Managing Risk with Usability Testing
By Aviva Rosenstein, Ph.D,
Usability Services Manager
At a trade show I attended earlier
this month, a young CEO asked me an excellent question about the principles behind
discount usability testing. He told me that he recently got a report on a usability test
conducted by members of his product development team, but was inclined to discount the
results because they weren't statistically significant. He asked, "Why should I pay
attention to usability test results based on the observations of only a few users?
Shouldn't the tests be based on a random sample of the whole population of users, and be
statistically valid?"
I told him,
"Usability tests conducted with a small number of users aren't intended to give you
statistically significant results. But, that doesn't mean the test results are useless!
Performing a study with a small number of users can be a cost-effective way of minimizing
the potential risks of developing and launching unusable software or web interfaces -- IF
the participants for the tests are carefully selected, the study is appropriately designed
and conducted, and the data is analyzed methodically and accurately."
I want to share the
explanation I gave him with all of you because understanding how usability tests help you
manage risk can save you a lot of money and time.
Saying that the
findings of a study are "statistically valid" doesn't mean that the results of
the test are more useful than data resulting from other empirical research approaches. It
simply means that the kinds of observations made from the group participating in the study
are likely to be found within the larger population, within a given range of certainty.

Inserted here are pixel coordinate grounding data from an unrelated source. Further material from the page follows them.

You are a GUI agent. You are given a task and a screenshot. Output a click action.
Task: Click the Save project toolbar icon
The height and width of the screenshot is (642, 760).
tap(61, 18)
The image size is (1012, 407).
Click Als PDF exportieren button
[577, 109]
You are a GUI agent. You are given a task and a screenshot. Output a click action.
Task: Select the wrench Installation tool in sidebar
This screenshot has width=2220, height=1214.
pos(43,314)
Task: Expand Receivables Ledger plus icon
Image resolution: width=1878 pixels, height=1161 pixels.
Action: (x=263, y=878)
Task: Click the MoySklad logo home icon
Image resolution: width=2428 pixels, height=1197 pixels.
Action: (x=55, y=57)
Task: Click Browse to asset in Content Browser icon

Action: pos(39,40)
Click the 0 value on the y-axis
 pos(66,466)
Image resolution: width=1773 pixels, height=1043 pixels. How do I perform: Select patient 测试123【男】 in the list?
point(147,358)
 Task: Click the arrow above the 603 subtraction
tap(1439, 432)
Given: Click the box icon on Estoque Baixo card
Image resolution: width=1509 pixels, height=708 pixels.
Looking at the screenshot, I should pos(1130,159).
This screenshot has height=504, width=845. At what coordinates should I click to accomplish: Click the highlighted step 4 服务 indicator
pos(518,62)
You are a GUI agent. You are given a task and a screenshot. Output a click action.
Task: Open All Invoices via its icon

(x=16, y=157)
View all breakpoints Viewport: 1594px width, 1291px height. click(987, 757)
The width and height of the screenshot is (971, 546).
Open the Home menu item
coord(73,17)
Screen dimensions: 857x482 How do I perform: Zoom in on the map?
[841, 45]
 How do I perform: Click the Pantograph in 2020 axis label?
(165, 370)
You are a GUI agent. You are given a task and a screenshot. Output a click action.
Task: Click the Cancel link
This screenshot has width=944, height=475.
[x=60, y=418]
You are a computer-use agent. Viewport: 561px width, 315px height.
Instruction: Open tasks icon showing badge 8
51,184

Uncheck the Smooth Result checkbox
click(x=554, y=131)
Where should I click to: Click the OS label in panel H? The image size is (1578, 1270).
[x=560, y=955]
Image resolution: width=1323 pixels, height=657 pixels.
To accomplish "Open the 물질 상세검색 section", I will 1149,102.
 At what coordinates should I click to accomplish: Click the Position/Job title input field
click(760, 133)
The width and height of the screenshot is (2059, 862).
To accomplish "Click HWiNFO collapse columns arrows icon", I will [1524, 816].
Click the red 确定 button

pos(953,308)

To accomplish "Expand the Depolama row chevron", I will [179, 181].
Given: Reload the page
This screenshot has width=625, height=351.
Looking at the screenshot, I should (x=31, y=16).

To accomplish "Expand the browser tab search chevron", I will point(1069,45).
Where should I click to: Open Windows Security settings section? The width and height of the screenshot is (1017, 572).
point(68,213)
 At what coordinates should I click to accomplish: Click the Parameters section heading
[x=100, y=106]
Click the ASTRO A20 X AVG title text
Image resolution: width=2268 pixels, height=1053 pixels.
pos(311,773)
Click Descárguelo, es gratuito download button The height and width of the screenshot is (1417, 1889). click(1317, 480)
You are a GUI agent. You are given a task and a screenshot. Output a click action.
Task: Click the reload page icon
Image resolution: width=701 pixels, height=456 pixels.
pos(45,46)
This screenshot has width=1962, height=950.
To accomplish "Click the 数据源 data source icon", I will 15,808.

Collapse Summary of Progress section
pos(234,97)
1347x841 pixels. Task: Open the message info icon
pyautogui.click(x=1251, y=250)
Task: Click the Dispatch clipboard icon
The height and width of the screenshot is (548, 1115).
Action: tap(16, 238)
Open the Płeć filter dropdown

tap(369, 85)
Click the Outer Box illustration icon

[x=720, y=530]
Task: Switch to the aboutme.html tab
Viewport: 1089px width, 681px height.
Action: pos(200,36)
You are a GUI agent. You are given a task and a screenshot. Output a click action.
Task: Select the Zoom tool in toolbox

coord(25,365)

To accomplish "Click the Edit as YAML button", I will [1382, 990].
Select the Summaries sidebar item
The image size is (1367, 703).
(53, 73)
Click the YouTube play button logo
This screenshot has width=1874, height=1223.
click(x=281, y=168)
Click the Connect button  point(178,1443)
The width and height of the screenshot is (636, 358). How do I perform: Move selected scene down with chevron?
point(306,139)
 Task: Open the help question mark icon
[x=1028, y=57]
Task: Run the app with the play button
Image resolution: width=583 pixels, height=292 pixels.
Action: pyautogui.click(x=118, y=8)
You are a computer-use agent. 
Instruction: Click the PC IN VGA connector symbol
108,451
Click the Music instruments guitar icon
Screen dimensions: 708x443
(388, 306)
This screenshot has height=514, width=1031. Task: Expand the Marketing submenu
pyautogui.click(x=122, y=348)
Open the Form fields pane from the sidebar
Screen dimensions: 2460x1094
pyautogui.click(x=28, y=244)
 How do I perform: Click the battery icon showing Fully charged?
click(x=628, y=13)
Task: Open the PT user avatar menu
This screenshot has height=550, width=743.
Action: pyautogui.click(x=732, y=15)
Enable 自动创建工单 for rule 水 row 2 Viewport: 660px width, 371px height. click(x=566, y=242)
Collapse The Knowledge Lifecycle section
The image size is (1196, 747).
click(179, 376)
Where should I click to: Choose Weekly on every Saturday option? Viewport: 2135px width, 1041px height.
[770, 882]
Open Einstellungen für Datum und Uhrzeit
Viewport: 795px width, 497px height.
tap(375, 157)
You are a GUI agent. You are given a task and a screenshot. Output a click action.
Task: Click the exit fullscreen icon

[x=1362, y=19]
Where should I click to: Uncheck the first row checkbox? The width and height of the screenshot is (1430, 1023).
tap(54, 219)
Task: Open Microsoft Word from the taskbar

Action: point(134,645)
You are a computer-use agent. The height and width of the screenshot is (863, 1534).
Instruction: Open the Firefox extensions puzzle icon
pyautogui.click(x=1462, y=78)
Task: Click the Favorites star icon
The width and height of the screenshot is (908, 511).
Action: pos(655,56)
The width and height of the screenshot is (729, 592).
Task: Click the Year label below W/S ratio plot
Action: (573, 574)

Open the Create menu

While claims of statistical validity may be important for scientific investigators, they
are not always critical or even that relevant for product developers.
This claim may sound
surprising; so let me clarify it a little further. I'll begin by defining some terms often
used in conventional research.
Validity
Validity is the
degree to which a research design accurately measures what it is intended to measure,
while excluding possible alternate explanations for the findings.
Designing a valid
measure is more complicated than it might seem. In usability tests, for example, testers
frequently measure how long it takes each user to complete a given task. But, that measure
may not always be an accurate reflection of the usability of the interface.
Here's an
illustration. In the past, I've seen reports based on using web server log data to measure
how long, on average, users took to add something to an online shopping cart and proceed
through a checkout process. While it might seem like "time to completion of
task" is a useful measure of usability, it doesn't account for other possible
explanations for the users' behavior. Some users may be distracted by cross-selling
opportunities and leave the shopping cart task to browse for other items. Other users may
be distracted by other tasks in their environment, such as a phone call or other
interruption. Some users may have opened other browser windows to research prices with
different vendors before completing their purchases. All of these possibilities could lead
to longer "time-to-completion of task" measures, but that doesn't make the
shopping cart interface any less usable! So averaging the time-to-completion data
contained in the log file is statistically valid, but completely useless in this case.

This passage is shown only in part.